§ Texto fornecido:

== == ==

Por escassez de competência e amplitude de ignorância deixo para quem sabe [e, esta semana, o Penacova Actual escuta diversos intervenientes] as questões que caberão debaixo da nomenclatura de ‘técnicas’. Proponho refletir sete aprendizagens, que considero legíveis na atipicidade deste ano letivo que agora começa, mas começo por sublinhar que talvez o ‘típico’ nos acomode e tolha as possibilidades e quiçá o atípico seja o específico da plural e multicultural condição humana contemporânea.
- Uma licenciatura em confiança deseja-se. Estamos nas mãos uns dos outros de um modo existencial e pragmático. Não haverá plano perfeito, nem segurança absoluta, nem risco nulo. Como sempre, só que agora com uma campainha que o alerta com estridente sonoridade. Assim, sem confiança não há relação e sem esta a educação é coxa.

== == ==

§ Dados fornecidos:
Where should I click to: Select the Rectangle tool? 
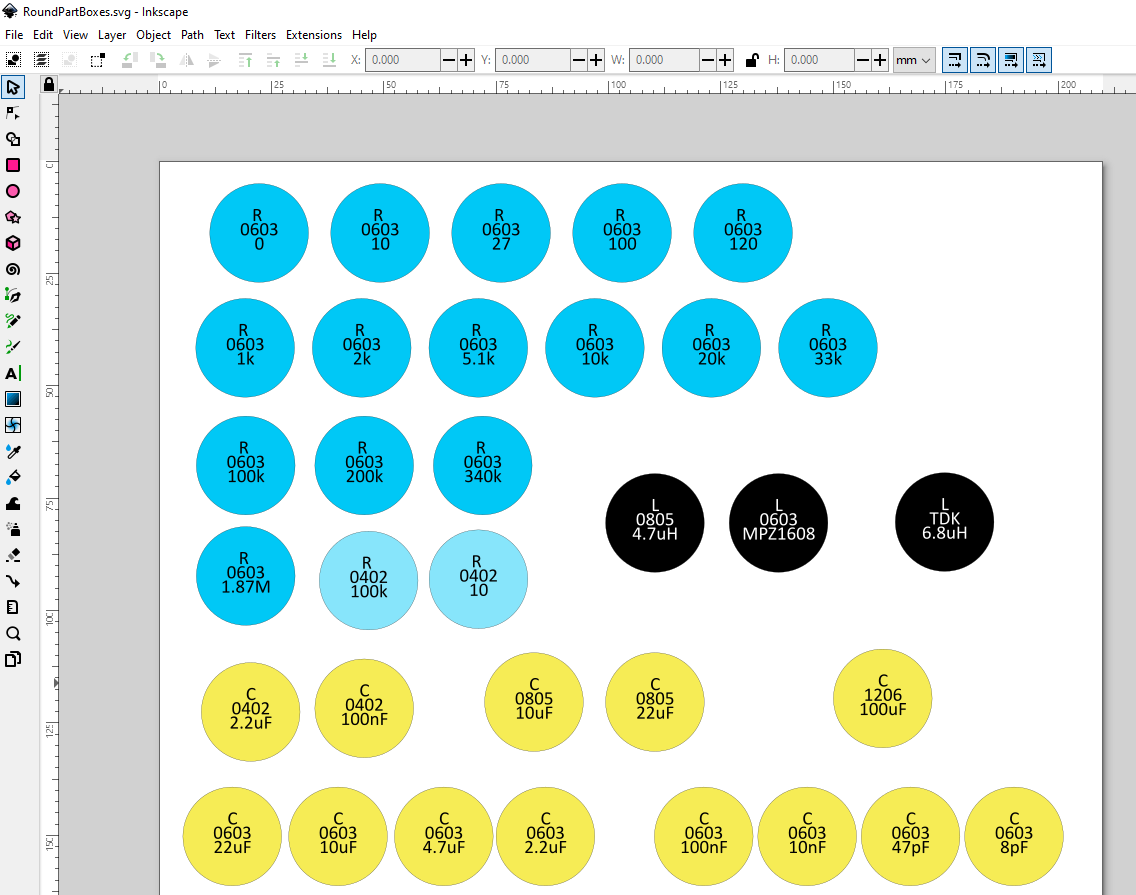[13, 165]
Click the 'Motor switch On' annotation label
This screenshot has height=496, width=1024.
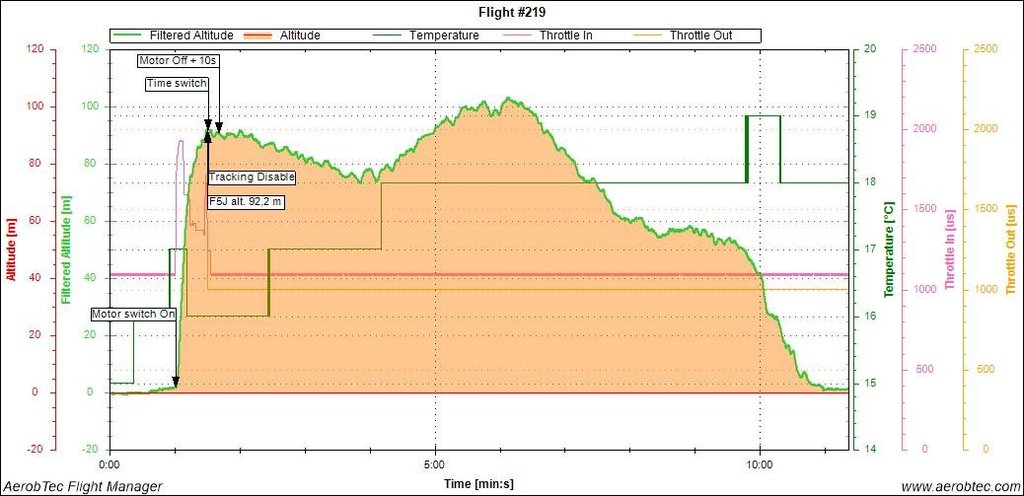click(134, 313)
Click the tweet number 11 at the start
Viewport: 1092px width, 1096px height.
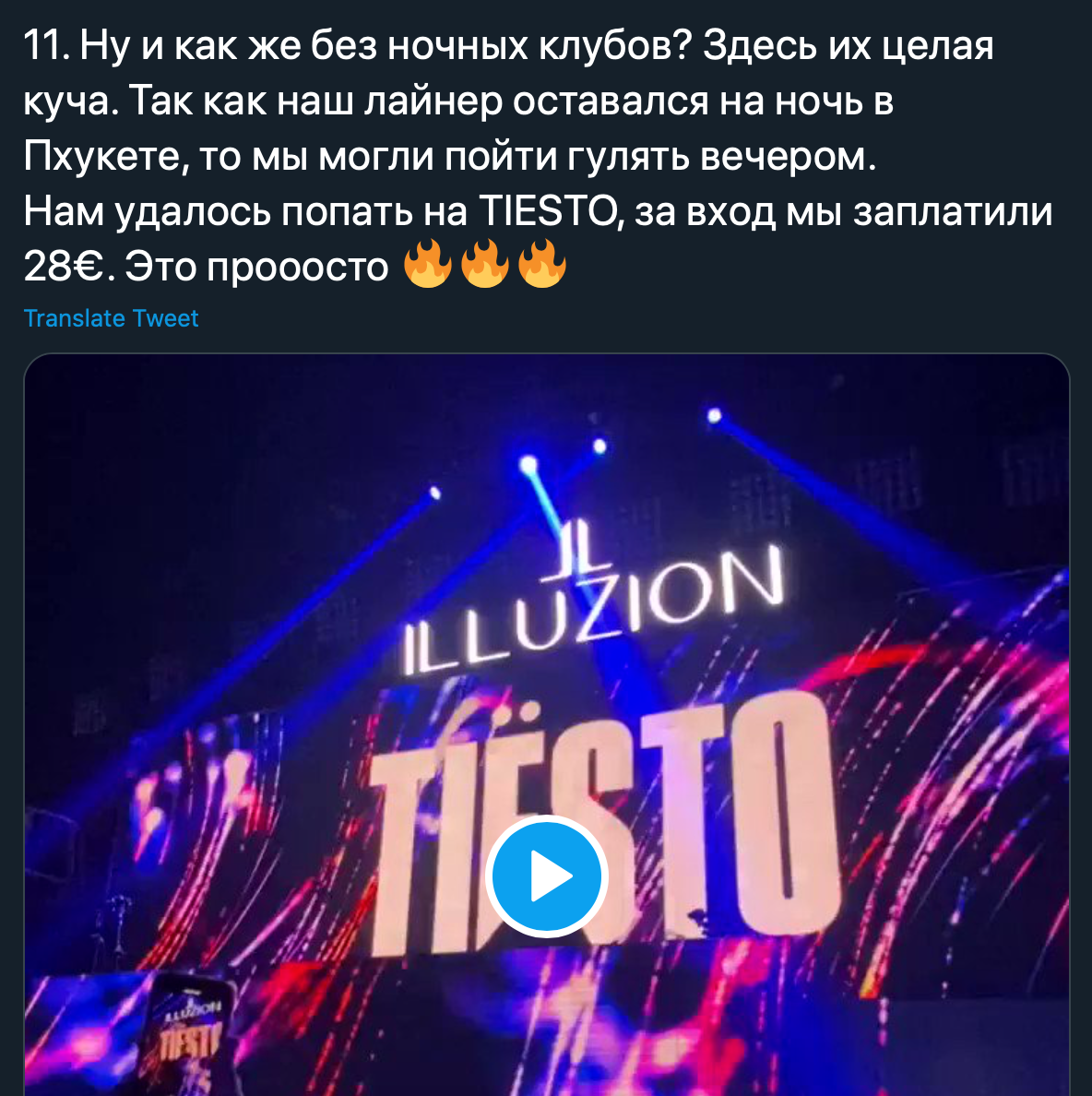[x=46, y=47]
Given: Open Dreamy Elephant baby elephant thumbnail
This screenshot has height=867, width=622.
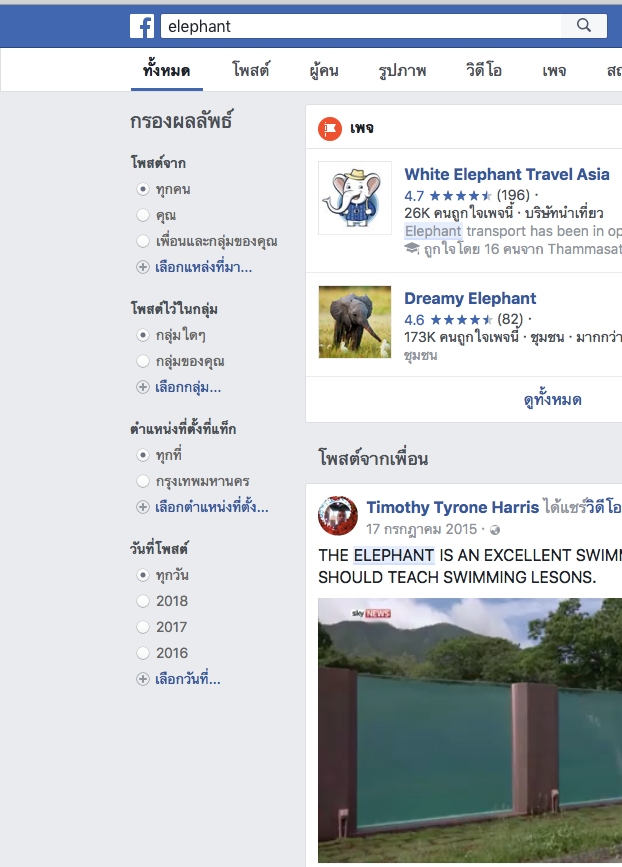Looking at the screenshot, I should click(x=355, y=322).
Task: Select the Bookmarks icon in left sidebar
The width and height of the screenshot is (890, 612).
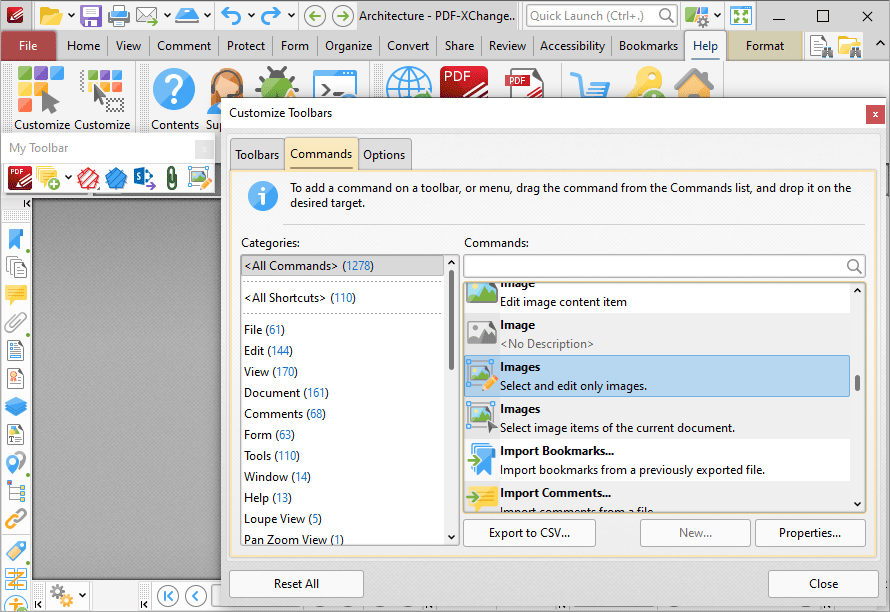Action: pos(14,239)
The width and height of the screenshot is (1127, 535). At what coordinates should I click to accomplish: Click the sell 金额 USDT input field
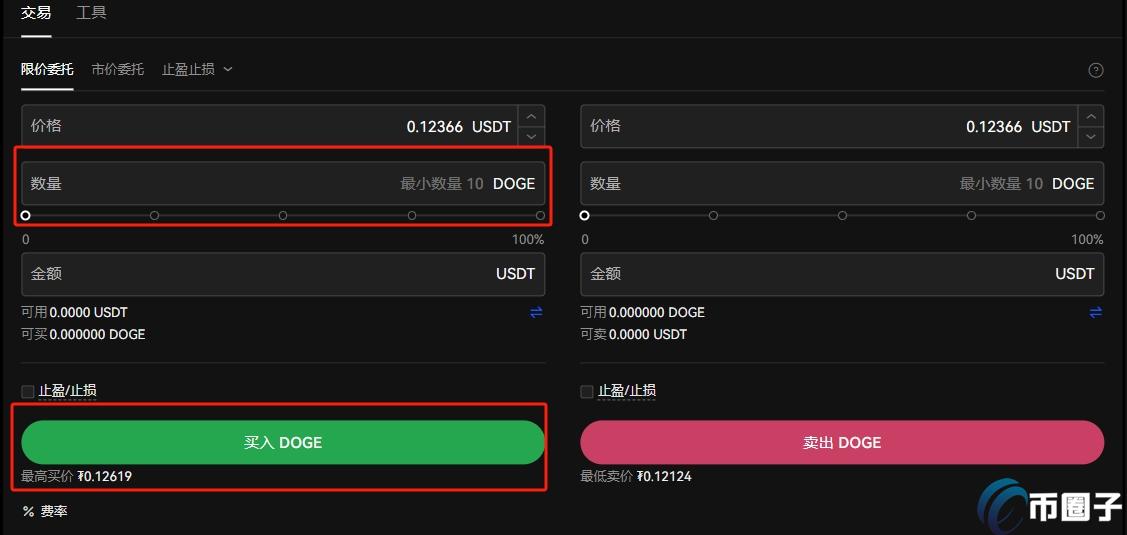tap(842, 274)
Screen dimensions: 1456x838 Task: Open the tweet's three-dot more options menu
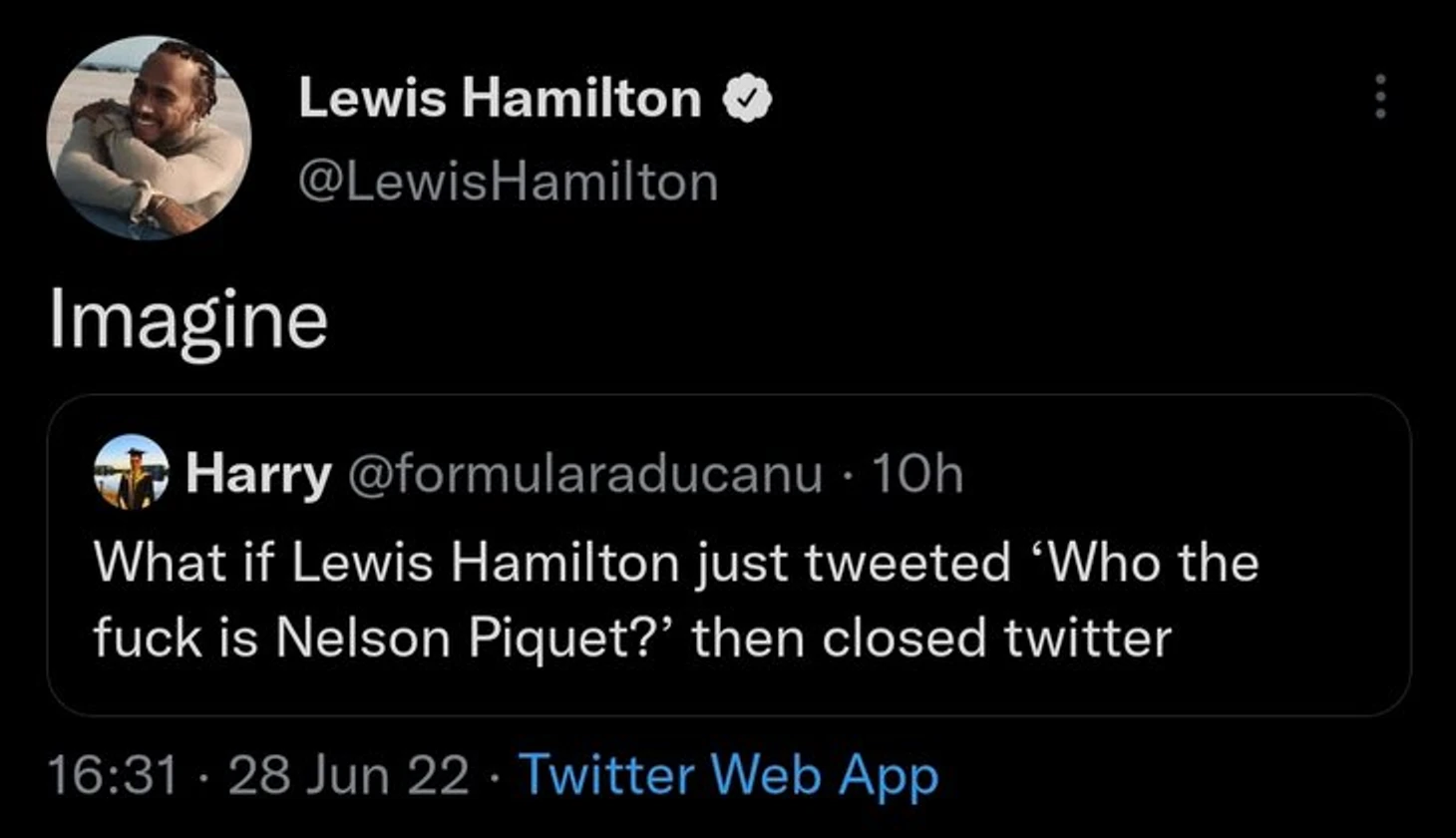coord(1380,97)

== == ==

§ Tarefa: Continue o texto sobre as aprendizagens do ano letivo atípico, começando logo depois da última frase apresentada.

§ Resultado:
- Um exercício matemático de divisão do medo é uma terapia experienciável. Com os nossos, juntos, suportamos mais facilmente o que atemoriza. A origem do temor permanece, mas a capacidade de conviver com ele aumenta, o que resulta numa diluição das fragilidades e num agigantamento das fraquezas.
- Uma aula prática sobre consciência ecológica integral, no cuidado com o corpo e com a causa comum é preconizável. O individual diz quase nada sobre a pessoa. Mesmo a sua identidade única e irrepetível é algo que apenas se alcança na relação com os outros. Logo, cuidar de mim é cuidar de tudo e todos e cuidar de tudo e todos é cuidar de mim. Menos que isto não é humano nem humanizante. E sendo um défice civilizacional quando não é prática, é uma imbecilidade quando nem sequer é teoria.
- Uma experiência de ‘divã psicanalítico’ que ajude a conscientizar cada um da sua fragilidade como elemento comum e igualitário da Humanidade inteira é uma receita saudável. Não é o lado forte que nos identifica. Os escombros e a ruína são a nossa marca umbilical partilhada. O que nos distingue é a capacidade de não ceder aos ‘cacos’ despedaçados e de os reconstruir com a novidade de cada um e de cada tempo.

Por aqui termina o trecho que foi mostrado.